SpaCySentimentAnalyzer

sentiment.SpaCySentimentAnalyzer(
    nlp=None,
    model='en_core_web_sm',
    positive_label='POSITIVE',
    negative_label='NEGATIVE',
    scorer=None,
    strip_whitespace=True,
    drop_empty=True,
)

Derive per-sentence sentiment values from a spaCy pipeline.

Parameters

Name Type Description Default
nlp Language Pre-loaded spaCy pipeline. If provided, the model parameter is ignored. None
model str Name of a spaCy model to load (e.g., "en_core_web_sm") or path to a local model directory. Defaults to "en_core_web_sm". Only used if nlp is not provided. 'en_core_web_sm'
positive_label str Label to use for positive sentiment when extracting from doc.cats. Defaults to "POSITIVE". 'POSITIVE'
negative_label str Label to use for negative sentiment when extracting from doc.cats. Defaults to "NEGATIVE". 'NEGATIVE'
scorer callable Custom scoring function that takes a spaCy Doc and returns a float sentiment score. If provided, overrides default sentiment extraction. None
strip_whitespace bool Remove leading/trailing whitespace from sentences. True
drop_empty bool Omit empty sentences from processing. True

Examples

>>> # Use a model name
>>> analyzer = SpaCySentimentAnalyzer(model="en_core_web_sm")
>>>
>>> # Use a local model path
>>> analyzer = SpaCySentimentAnalyzer(model="/path/to/my_model")
>>>
>>> # Use a pre-loaded pipeline
>>> import spacy
>>> nlp = spacy.load("en_core_web_lg")
>>> analyzer = SpaCySentimentAnalyzer(nlp=nlp)

Methods

Name Description
sentence_scores Score a pre-tokenized list of sentences using spaCy.
text_scores Split raw text into sentences and score each one.

sentence_scores

sentiment.SpaCySentimentAnalyzer.sentence_scores(sentences)
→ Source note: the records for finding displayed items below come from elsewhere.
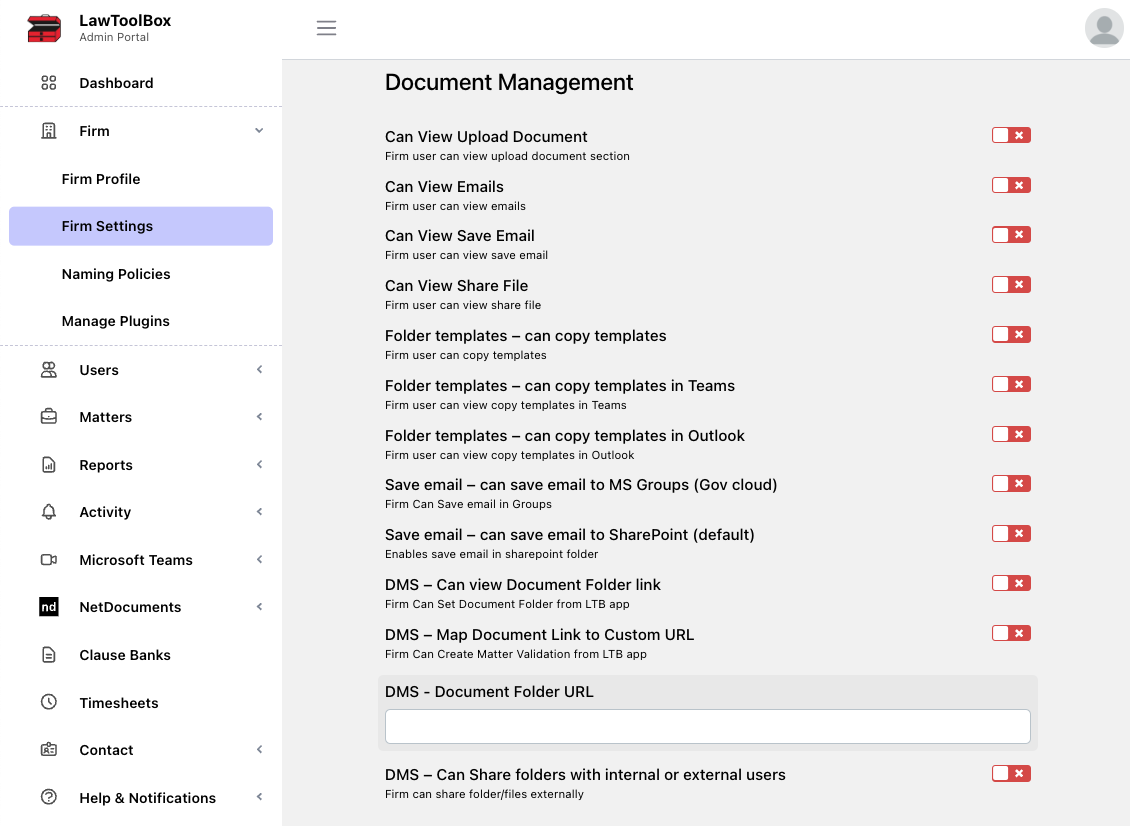Click the DMS Document Folder URL field
The image size is (1130, 826).
[708, 727]
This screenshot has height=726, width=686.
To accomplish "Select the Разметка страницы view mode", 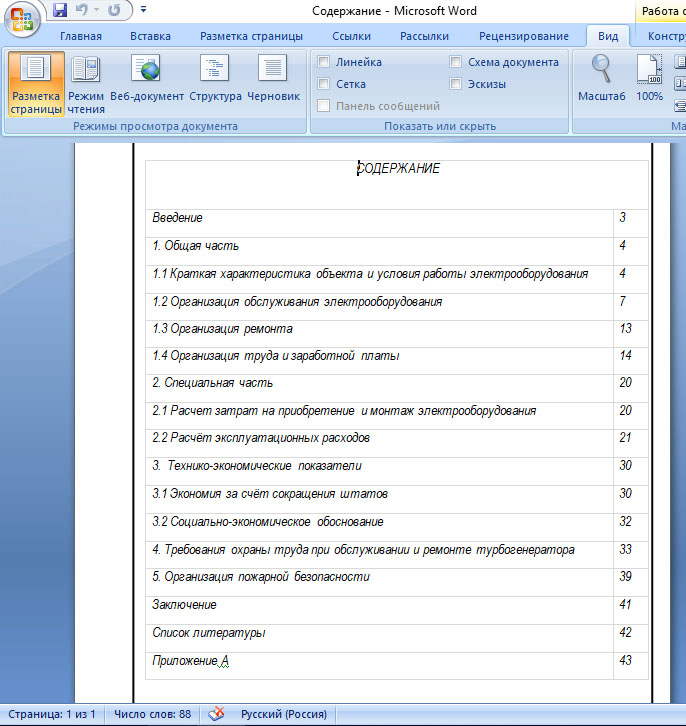I will click(x=36, y=83).
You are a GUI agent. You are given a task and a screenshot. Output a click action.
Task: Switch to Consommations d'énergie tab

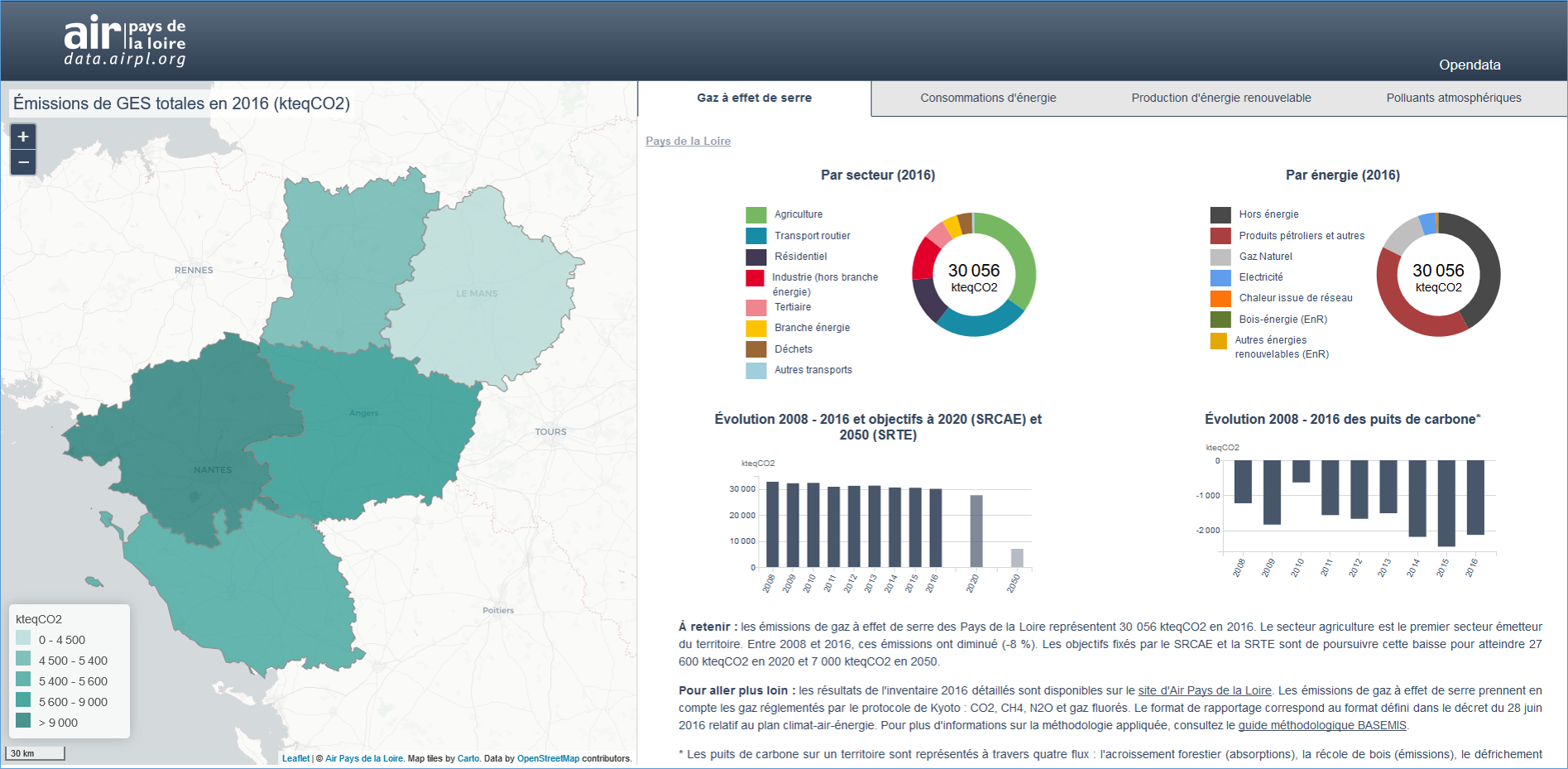pyautogui.click(x=988, y=98)
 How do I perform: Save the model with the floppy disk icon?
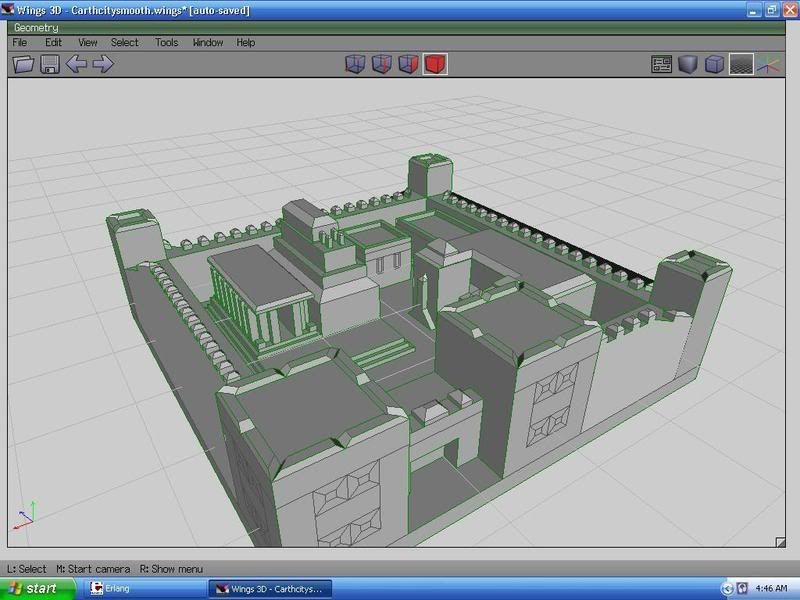(49, 65)
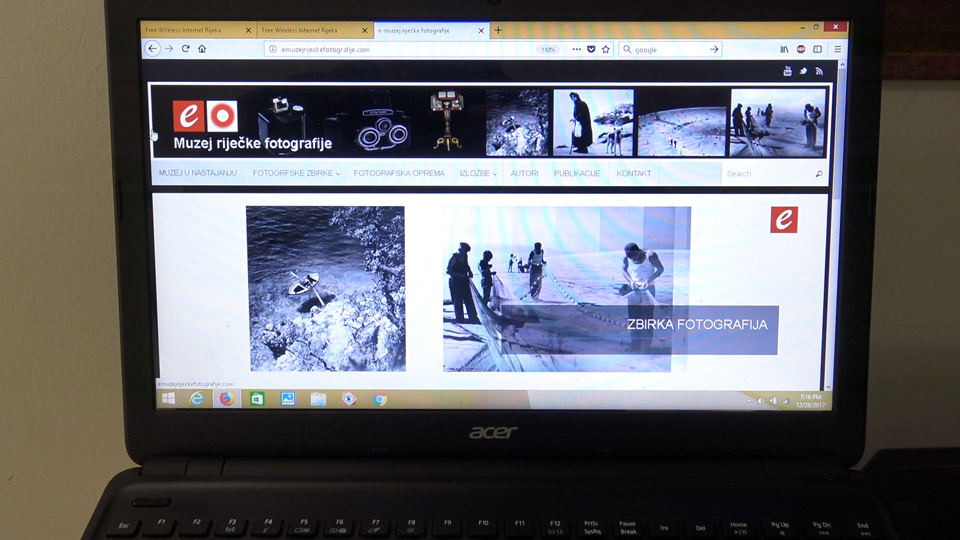Open the Kontakt page link
The height and width of the screenshot is (540, 960).
(x=634, y=174)
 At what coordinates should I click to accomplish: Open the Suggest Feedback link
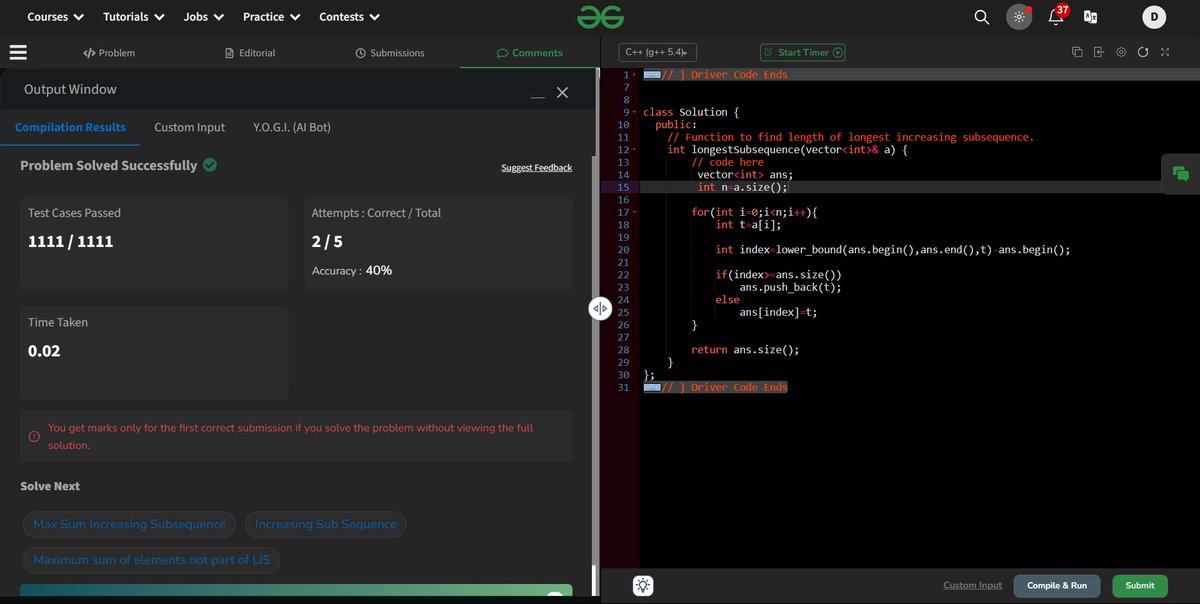point(536,167)
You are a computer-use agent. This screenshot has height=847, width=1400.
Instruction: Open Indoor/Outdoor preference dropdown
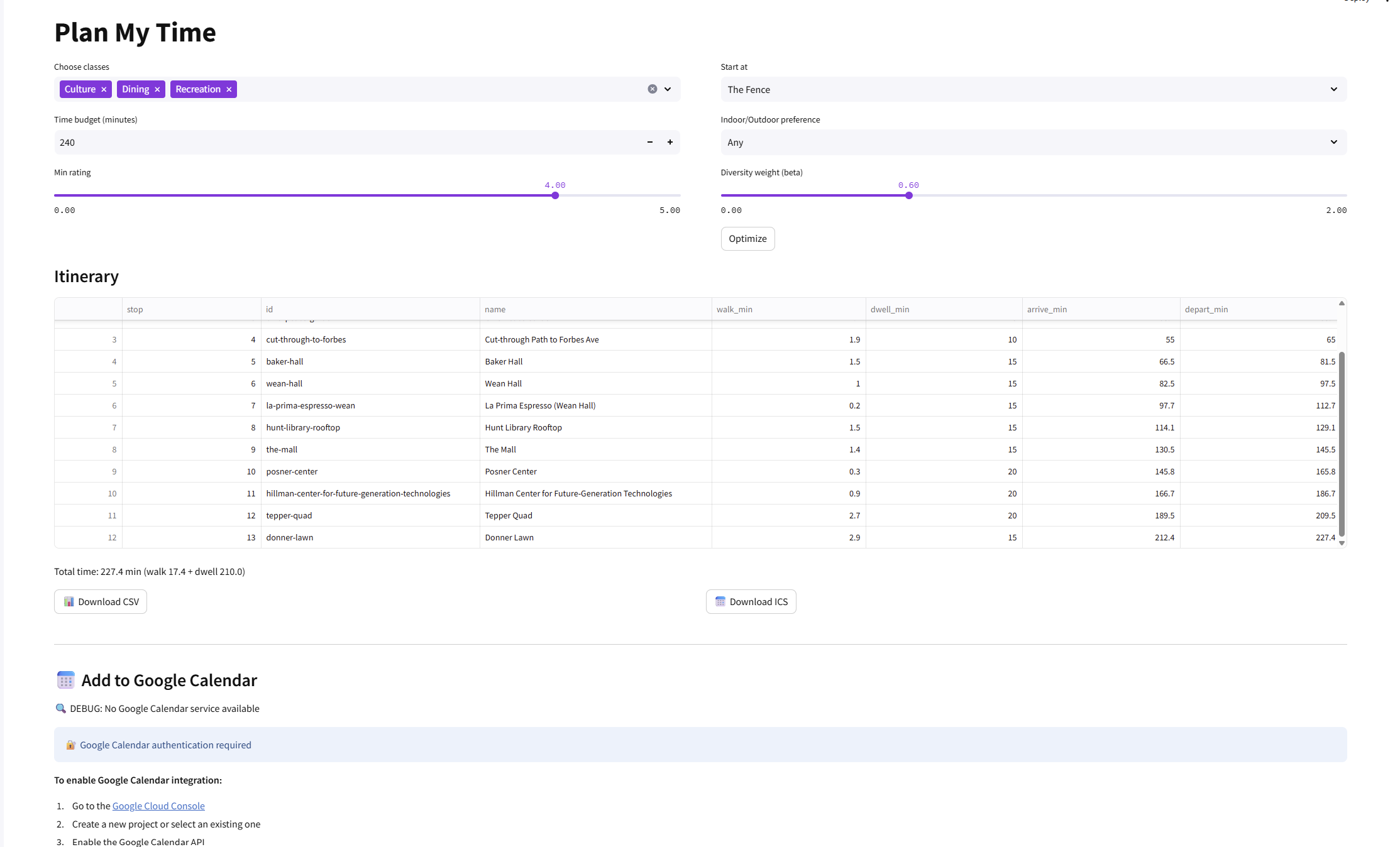(x=1033, y=142)
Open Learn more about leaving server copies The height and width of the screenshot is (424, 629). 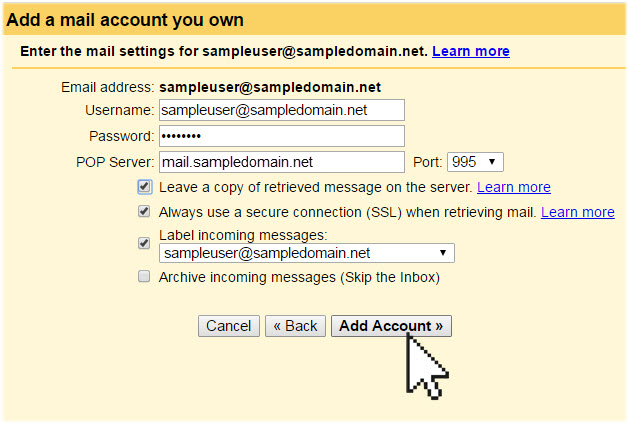coord(514,187)
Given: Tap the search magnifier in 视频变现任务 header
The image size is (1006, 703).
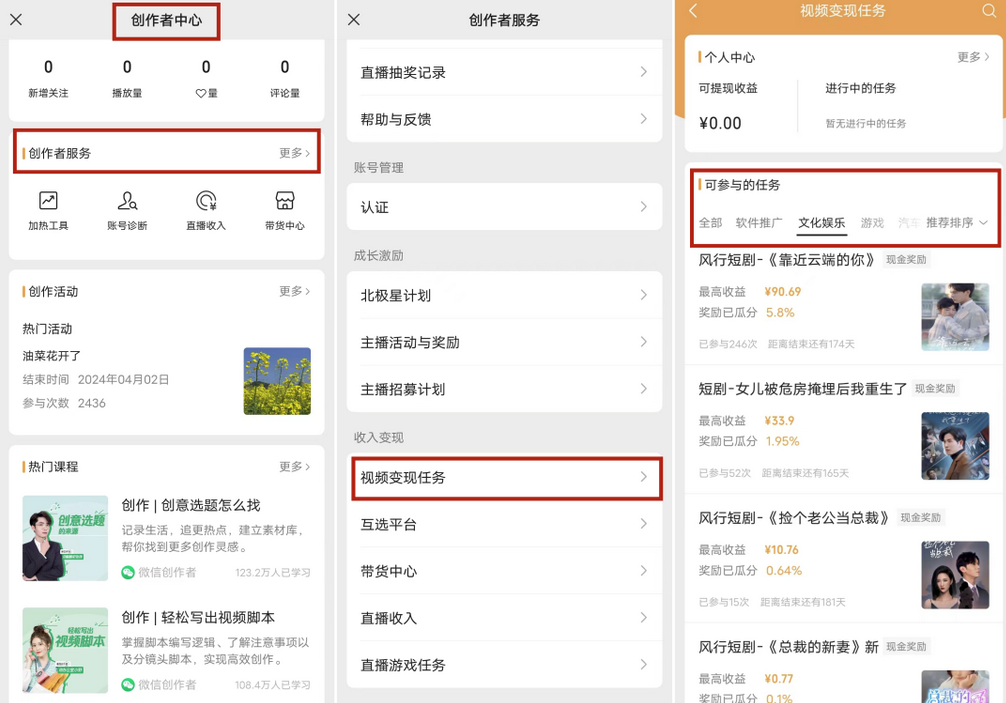Looking at the screenshot, I should 989,11.
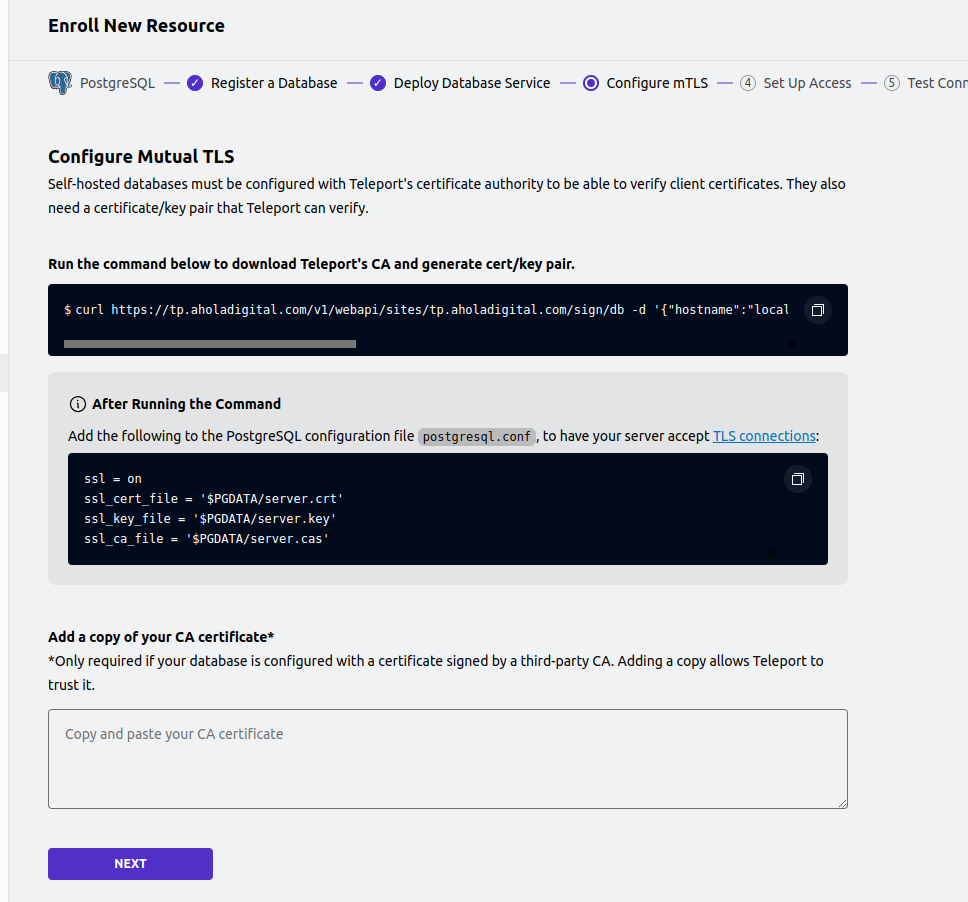Click the Configure mTLS active step indicator
This screenshot has width=968, height=902.
pos(591,83)
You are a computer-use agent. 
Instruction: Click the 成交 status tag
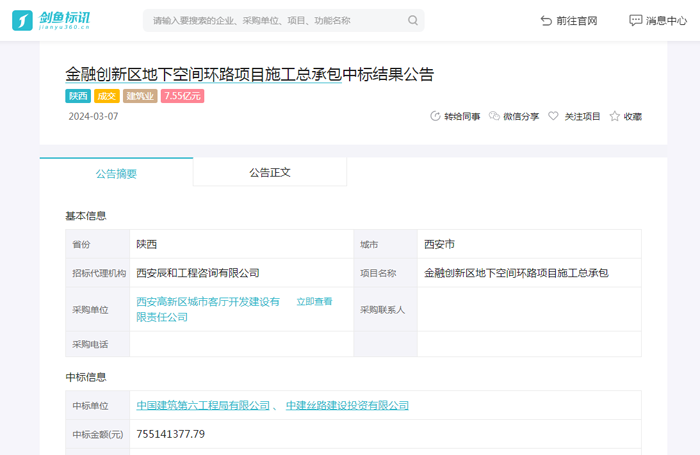[106, 96]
Score a pre-tokenized list of sentences using spaCy.

Parameters

Name Type Description Default
sentences Sequence[str] Sentences to feed through the spaCy pipeline. required

Returns

Name Type Description
list[float] One sentiment score per sentence.

text_scores

sentiment.SpaCySentimentAnalyzer.text_scores(text)

Split raw text into sentences and score each one.

Parameters

Name Type Description Default
text str | Sequence[str] Full document or iterable of segments to analyze. required

Returns

Name Type Description
list[float] Sentiment score per detected sentence.